Kutipan Ulasan »
......

Kabar Buruk yang Tak Buruk

Oleh: Matroni Musèrang*

Membaca antologi puisi “Menunggu Kabar Buruk” karya penyair senior Sumenep ini menimbulkan pertanyaan yang benar-benar menggelisahkan, kenapa? ketika saya disuguhkan beragam kegelisahan penyair dalam buku ini kepala saya seolah-olah pecah menjadi banyak karena puisi-puisi yang ada banyak ide yang digelisahkan dan ingin di sampaikan. Namun sebagai pembaca saya akan mencoba masuk pelan-pelan sambil mencari sesuatu yang dapat saya temukan di sana. Semoga apa yang saya temukan tidak menyimpang dari yang saya lihat.
Namun saya senang dan bahagia membaca antologi puisi ini, judulnya menunggu kabar buruk, setelah saya telusuri “tidak” saya temukan keburukan itu, hanya saja keburukan dipengantar yang K. Faizi tuliskan. Saya akan masuk dari pintu yang berbeda untuk membaca Menunggu Kabar Buruk ini, ini dimaksudkan agar keberagaman paradigma itu ada.

......

Data Tersedia »
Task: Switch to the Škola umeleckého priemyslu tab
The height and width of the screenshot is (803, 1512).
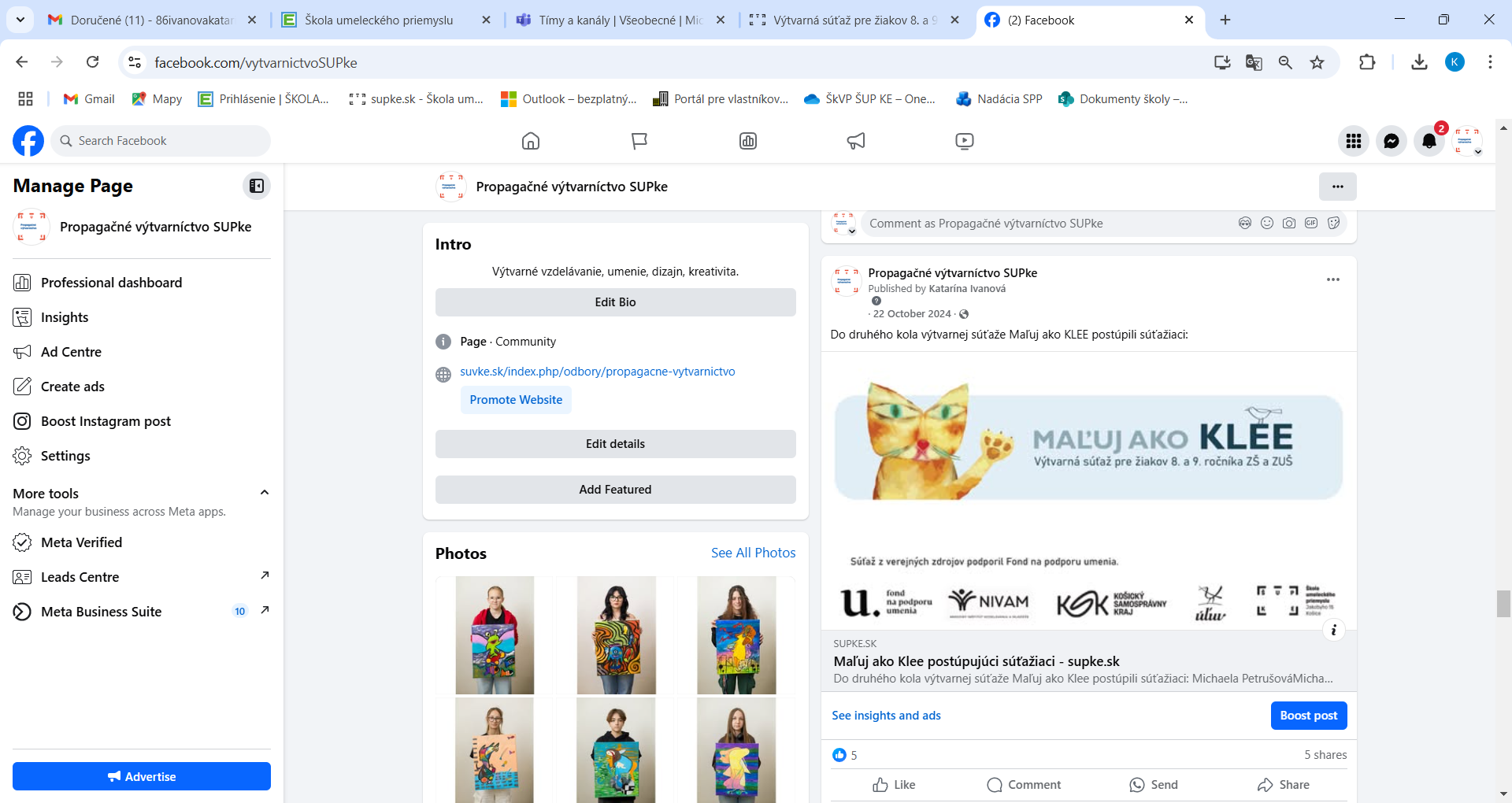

......

Petunjuk Tugas » Berikan lanjutan ulasan tentang antologi puisi “Menunggu Kabar Buruk”, mulai dari setelah kalimat terakhir yang ada. Data ini tidak ada hubungannya dengan ulasan tersebut.

Jawaban »
Memilih diksi puisi bukanlah perkara gampang dalam puisi. Diksi membutuhkan renungan-renungan yang intens, sehingga ketika disandingkan benar-benar cocok dan serasi. Puisi lahir bukan semata-mata kata-kata, akan tetapi penyair harus mempertimbangkan berbagai bentuk roh yang akan mendiami diksi puisi. Kalau ada puisi-puisi yang lahir hanya sekedar celoteh rasa atau perasaan, bisa juga ia dikatakan puisi, puisi facebooker atau puisi harian yang selalu muncul di sosial media.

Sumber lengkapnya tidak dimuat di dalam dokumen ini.